The accepted way of thinking had
Bryant and Garnett as “special cases”, as “one of a kind” exceptional talents,
whose success didn’t disprove the adage that any high schooler is better
off playing in college. Considering McGrady’s development, Rashard
Lewis’ mature play in last year’s playoffs and signs that Jermaine O’Neal
is poised for a break out season, I’m not so sure. In fact, only Leon Smith
has been a total bust among the high schoolers drafted in the first round,
since the dawning of the Garnett era, in the 1995 draft.
Today’s world definitely belongs
to the young and talented. High tech wizards become instant millionaires.
Folks in their early 20s become CEOs of dot.com enterprises. Who says a
guy under the drinking age, can’t be an impact player in the NBA?
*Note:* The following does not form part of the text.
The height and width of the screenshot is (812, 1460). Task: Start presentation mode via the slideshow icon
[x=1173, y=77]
Garnett attained star status in his
4th season. In overtime of the 4th game of the finals, Bryant single-handedly
won the game. Now McGrady seems headed for the next level as he enters
his 4th campaign. If each had gone to college and played 4 years, they
would have entered the NBA as rookies, instead of being “veterans” attaining
stardom. Since it’s extremely rare for a NBA rookie, no matter how talented,
to be an impact player, you might argue, the “on the job” training in the
NBA hastened, rather then impeded, their development.
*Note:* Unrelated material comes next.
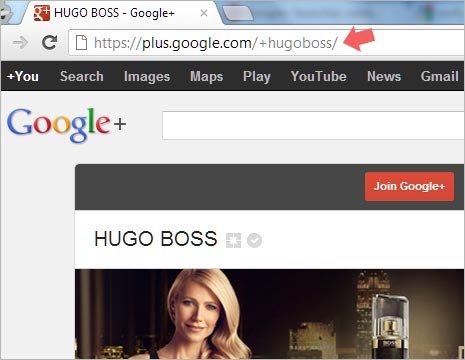Go to YouTube from the Google bar

[x=319, y=76]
At one time, players would leave
school early, only if they were “ripe” for the NBA and felt they had little
left to prove on the college level. Today, the NBA draft functions very
much like the stock market. It’s all based on potential rather then output.
Around 40 players a year, leave college or high school early and “declare”
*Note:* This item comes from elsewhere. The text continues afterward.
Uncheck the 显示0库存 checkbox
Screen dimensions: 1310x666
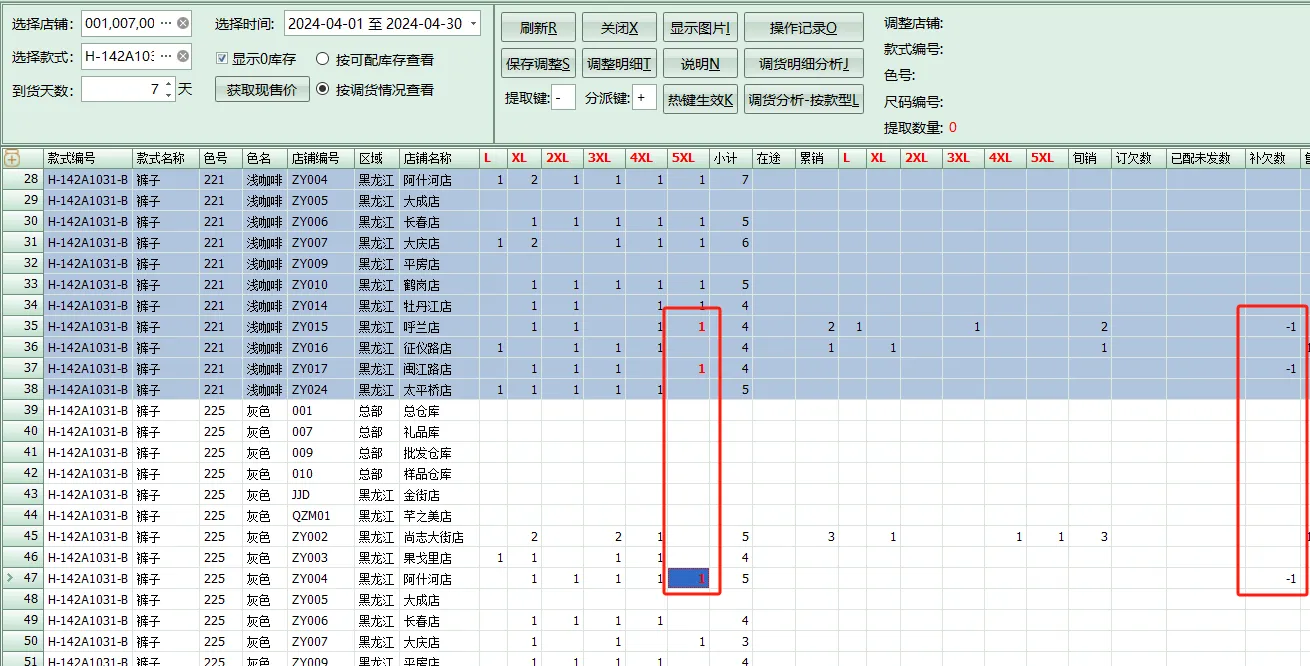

for the NBA draft. Are they ready to play at that level? Ninety-nine percent
of them aren’t and NBA scouts and GMs have few illusions about it. Players
are evaluated from the perspective of raw natural ability and pure physical
talent. On that basis, high school and college players get lumped together.
As it is, top prospects, who go the college route these days, only stay
a year or two. So reason has it, if the cream of the high school crop,
wants to go straight to the NBA, why not draft them and get a head start
on developing their skills.
According to this line of thinking,
Minnesota drafted Garnett, 5th in the 1995 Draft. This season, the L.A.
Clippers made another high schooler, Darius Miles, the third player to
be selected in the draft. Don’t be surprised, in the very near future,
to see a schoolboy, on the basis of raw natural ability alone, as the number
one pick in the NBA draft.
Everyone agrees that the biggest
adjustment from high school, or for that matter, from college to pro ball,
is mental and emotional rather then physical. The Minnesota Timberwolves
and L.A. Lakers certainly took this into account during the early phase
of Garnett and Bryant’s pro career, doing a good job of providing emotional
support and shielding them from potential problems like undue celebrity
pressure and social isolation. McGrady seemed to have a harder time. I’m
sure his decision to move from Toronto to Orlando, was based on the need
to be close to home as much as the desire to step out from Vince Carter’s
shadow.
Very young NBA players have special
needs, particularly in the area of help in maturing as individuals. As
long as that’s recognized and provided for, we see there’s no reason why
highly skilled high schoolers can’t succeed in the NBA.